→ **What the task requires**:
With pictures left out, set down exactly the lines from the line containing "Image resolution: width=1896" through the last line of the data.

(Pixel coordinate grounding data)

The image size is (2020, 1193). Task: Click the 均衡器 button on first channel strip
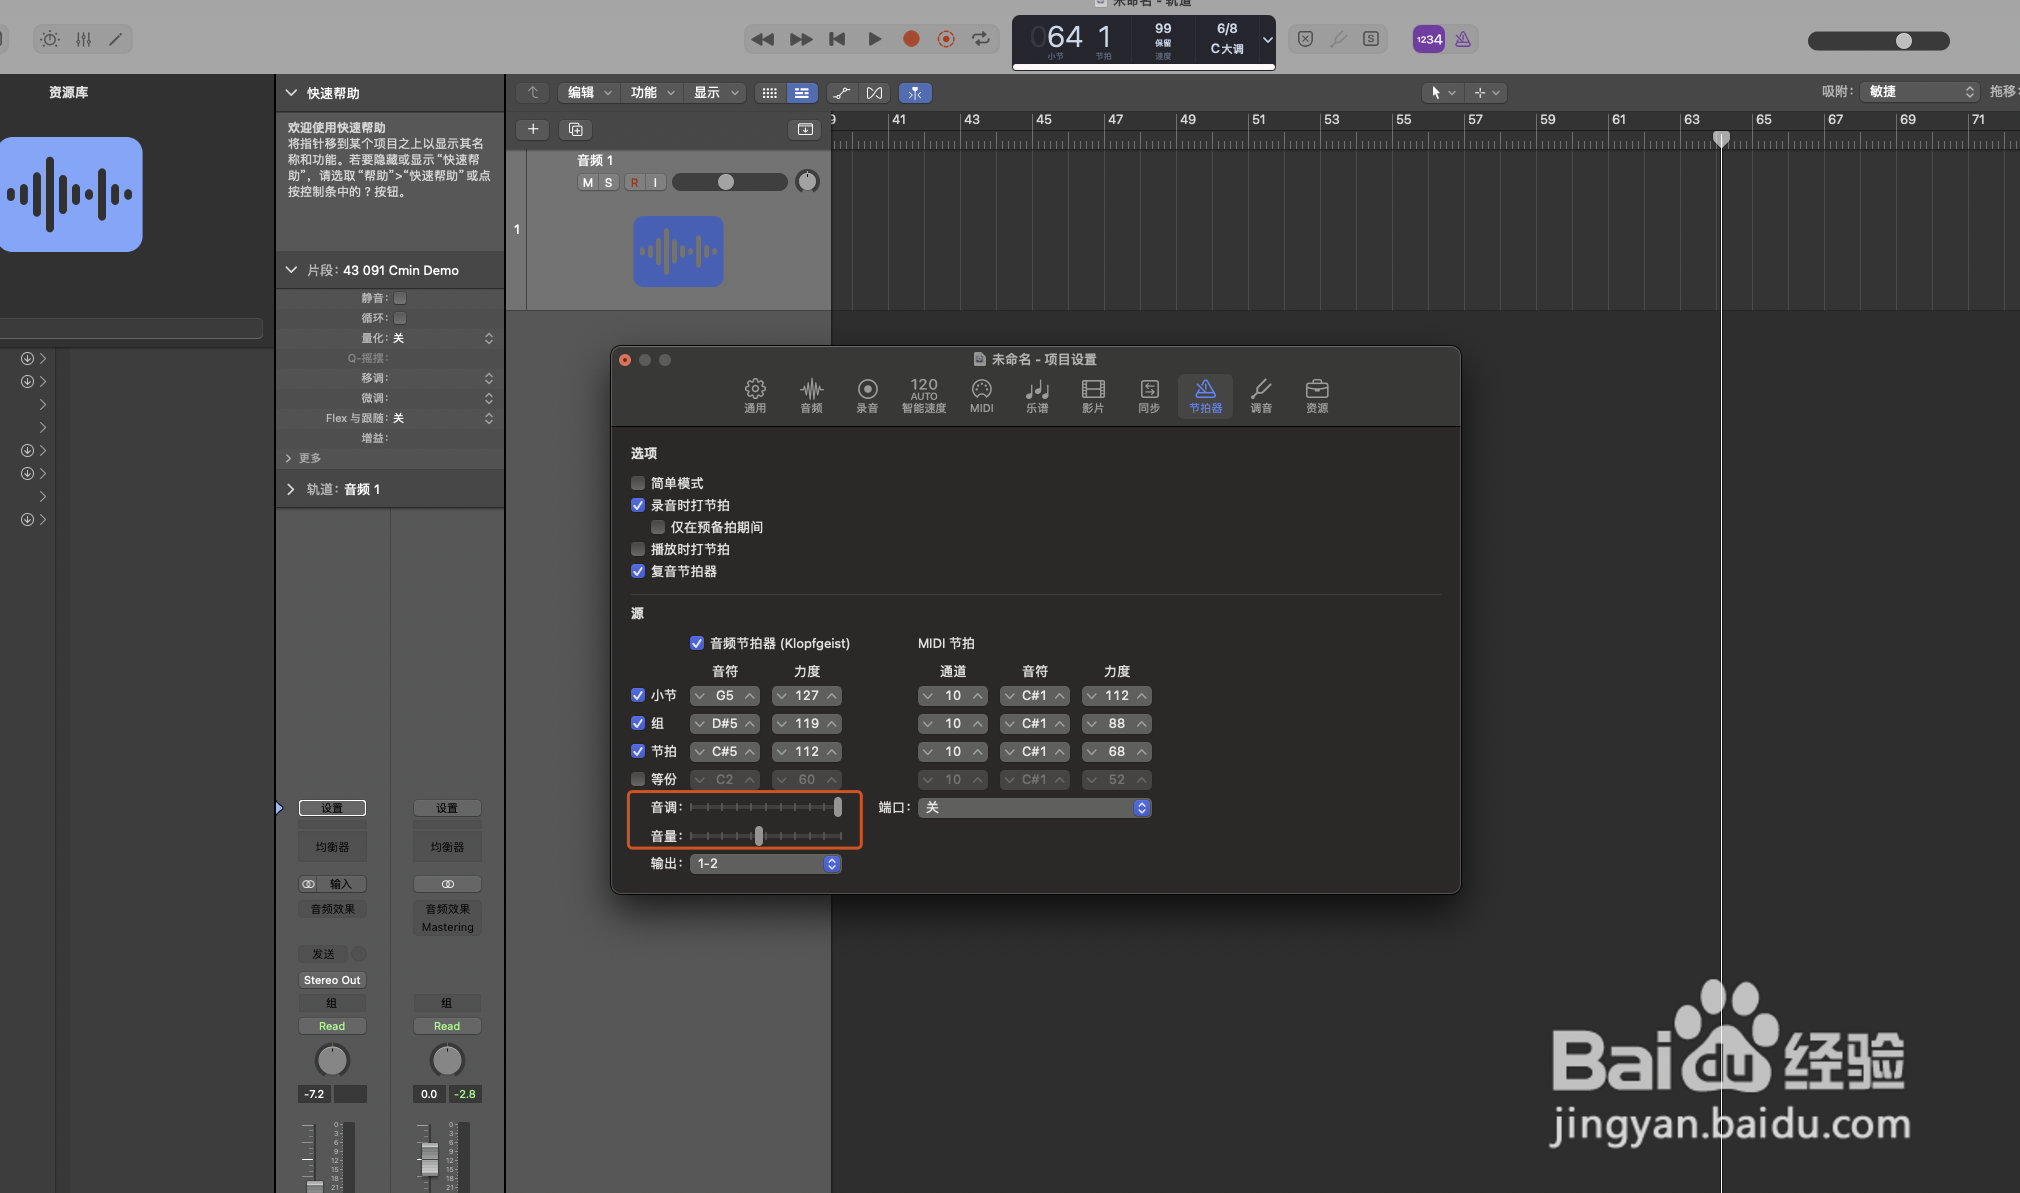[x=332, y=847]
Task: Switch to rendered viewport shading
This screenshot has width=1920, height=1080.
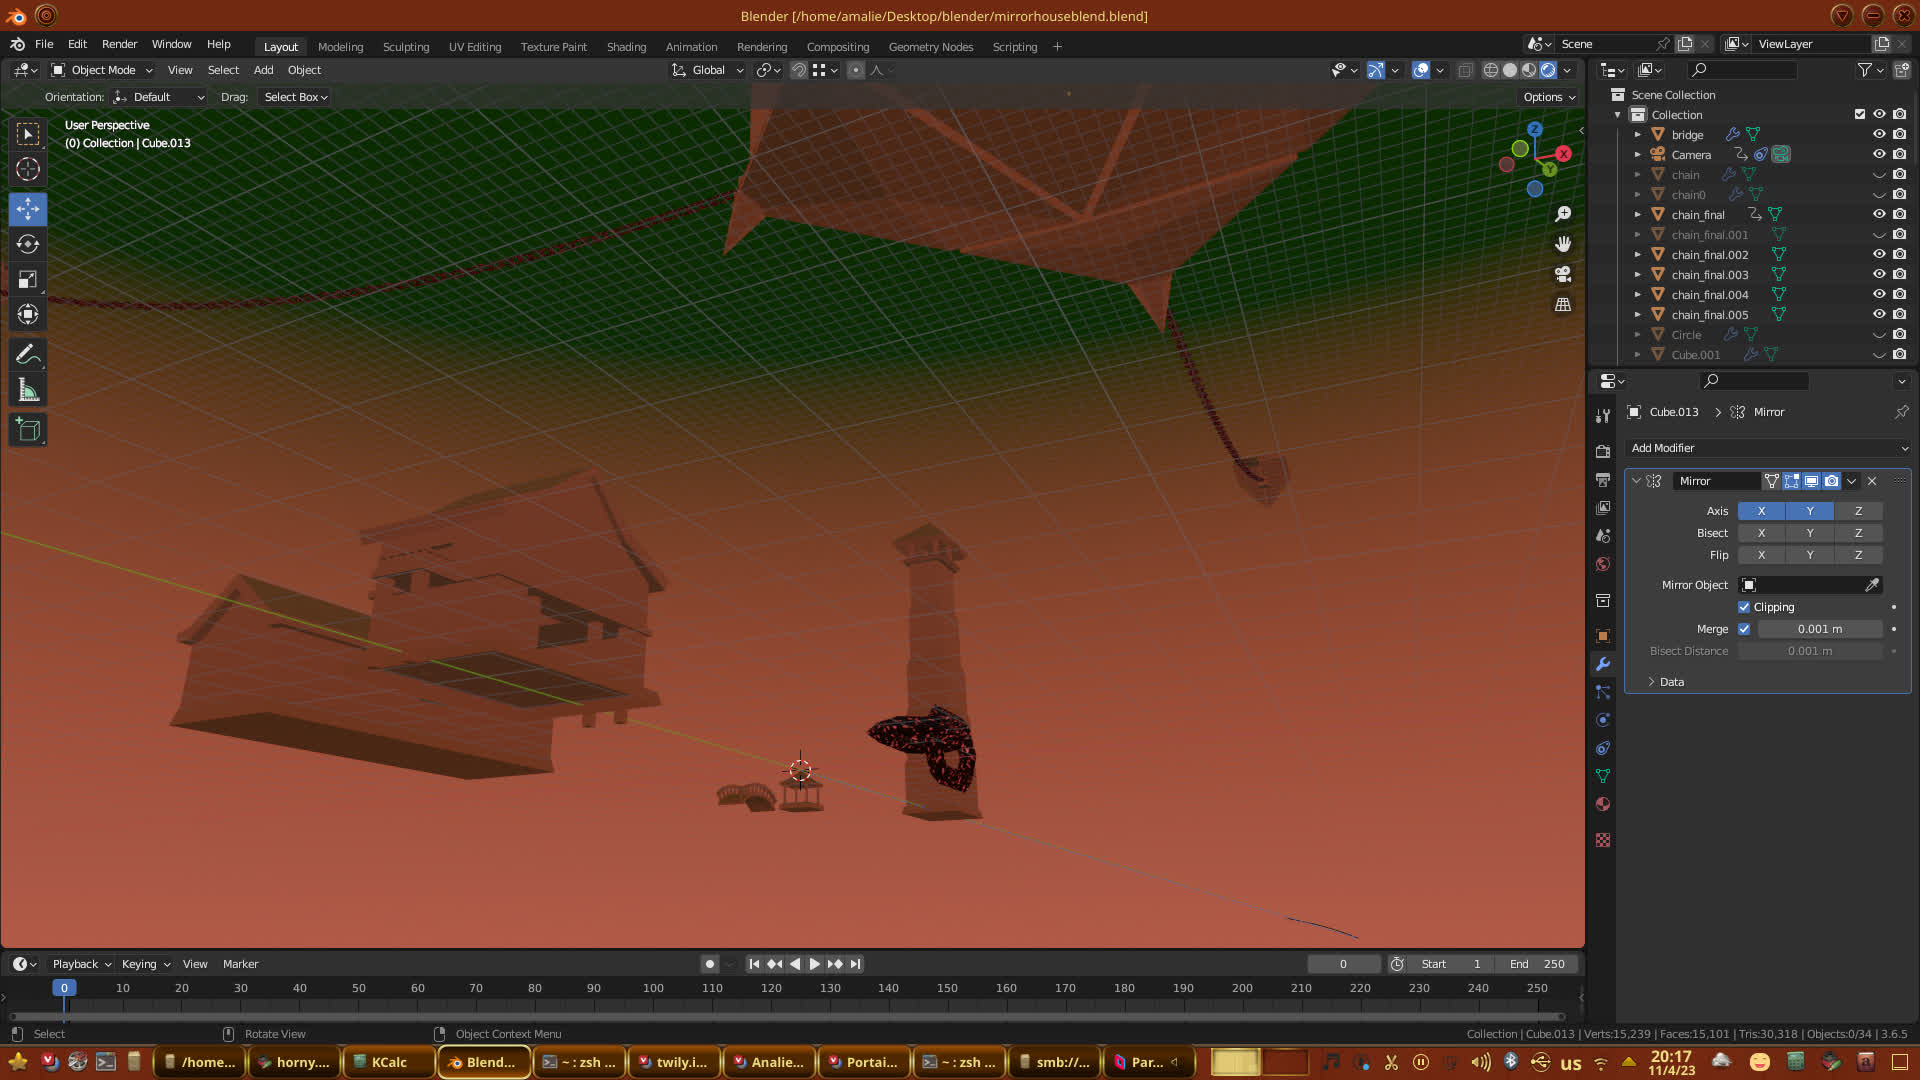Action: tap(1548, 70)
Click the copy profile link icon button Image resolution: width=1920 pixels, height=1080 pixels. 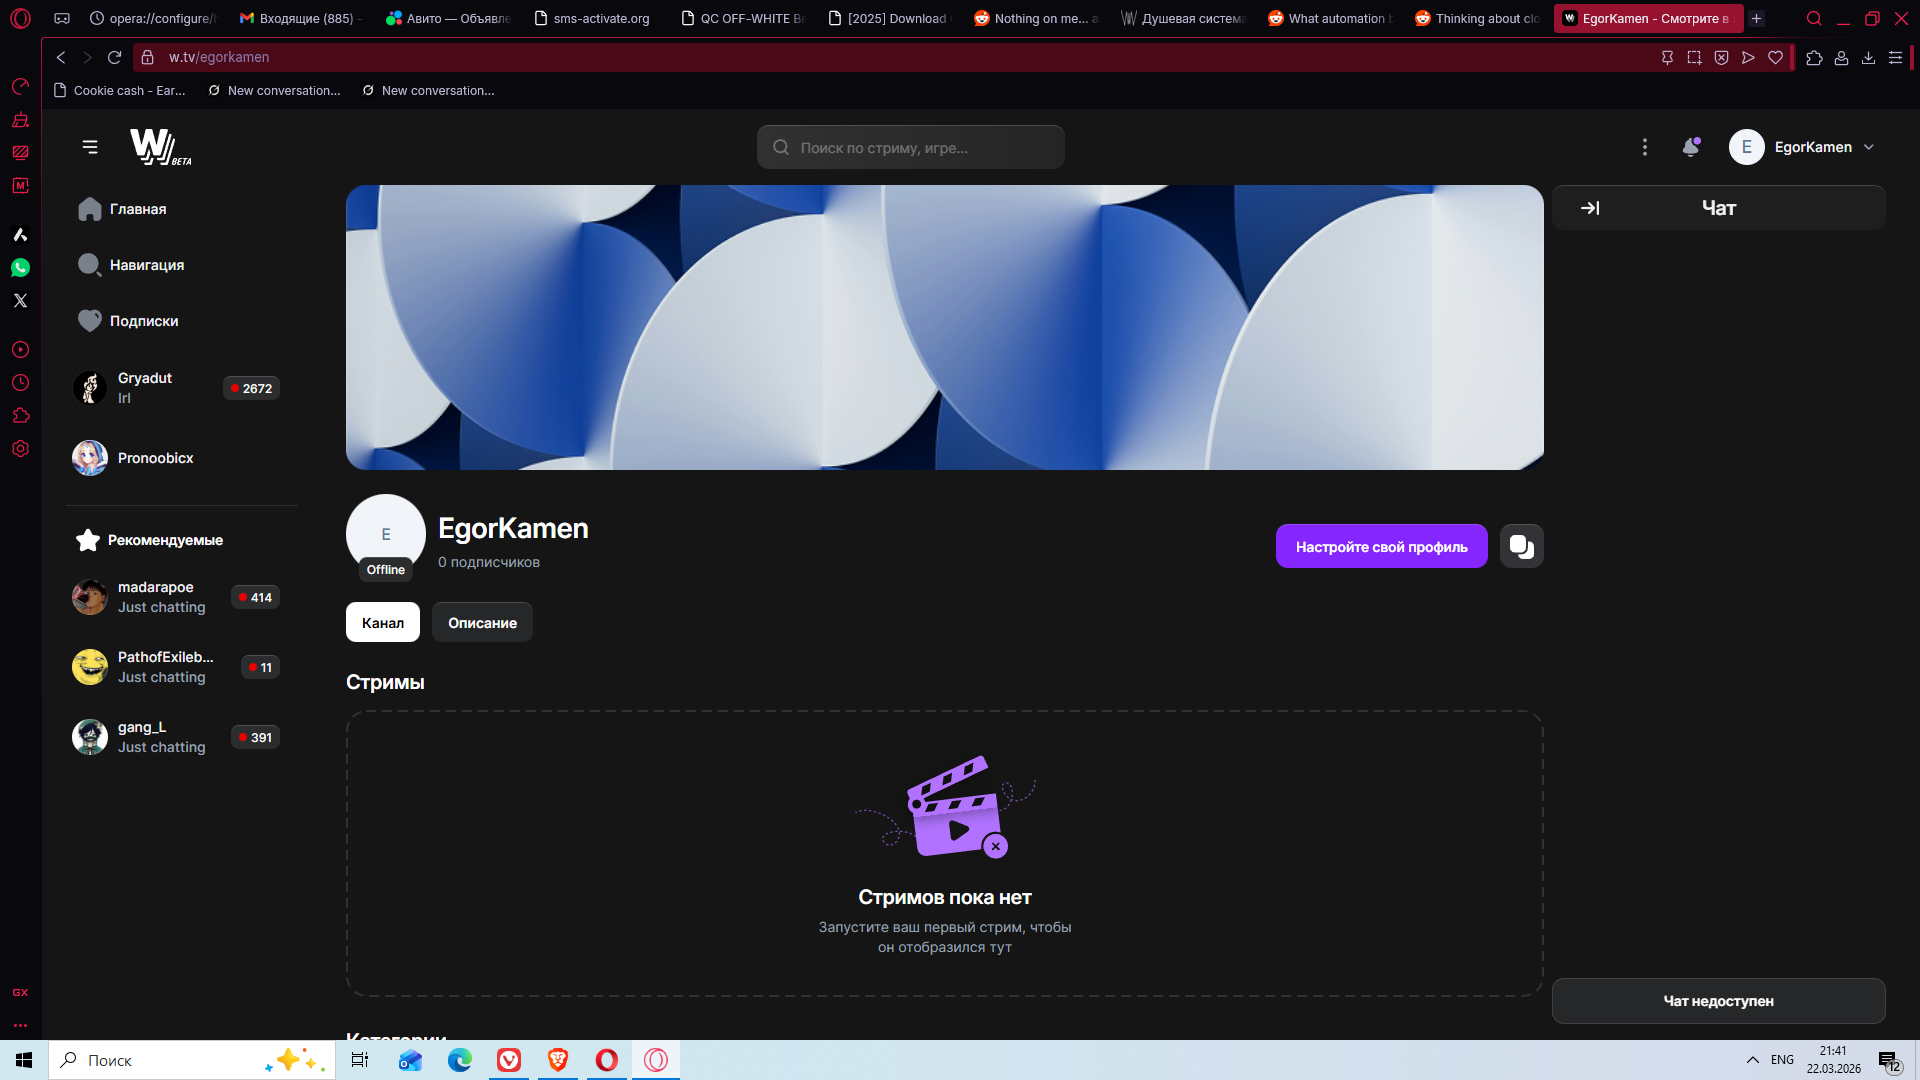coord(1521,546)
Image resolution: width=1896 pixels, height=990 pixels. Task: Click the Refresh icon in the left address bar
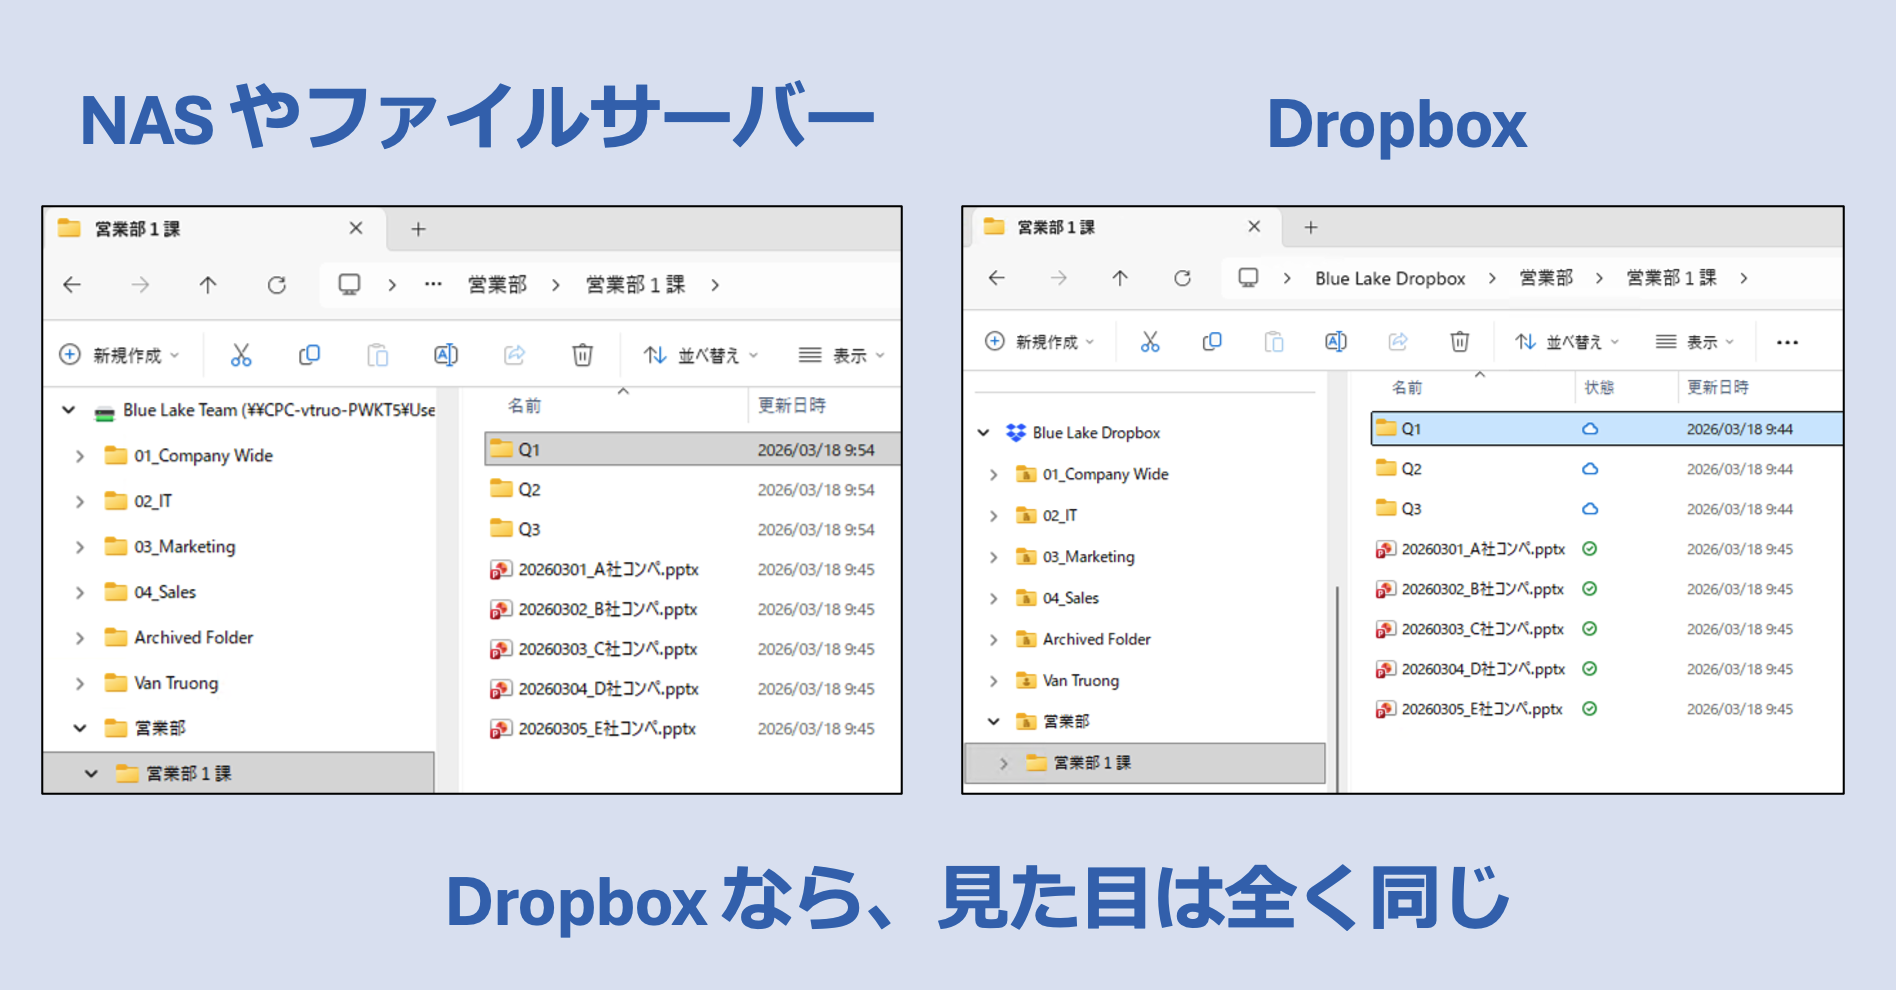point(277,284)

→ **Exercise answer**:
Image resolution: width=1896 pixels, height=990 pixels. Task: Click the Refresh icon in the left address bar
point(277,284)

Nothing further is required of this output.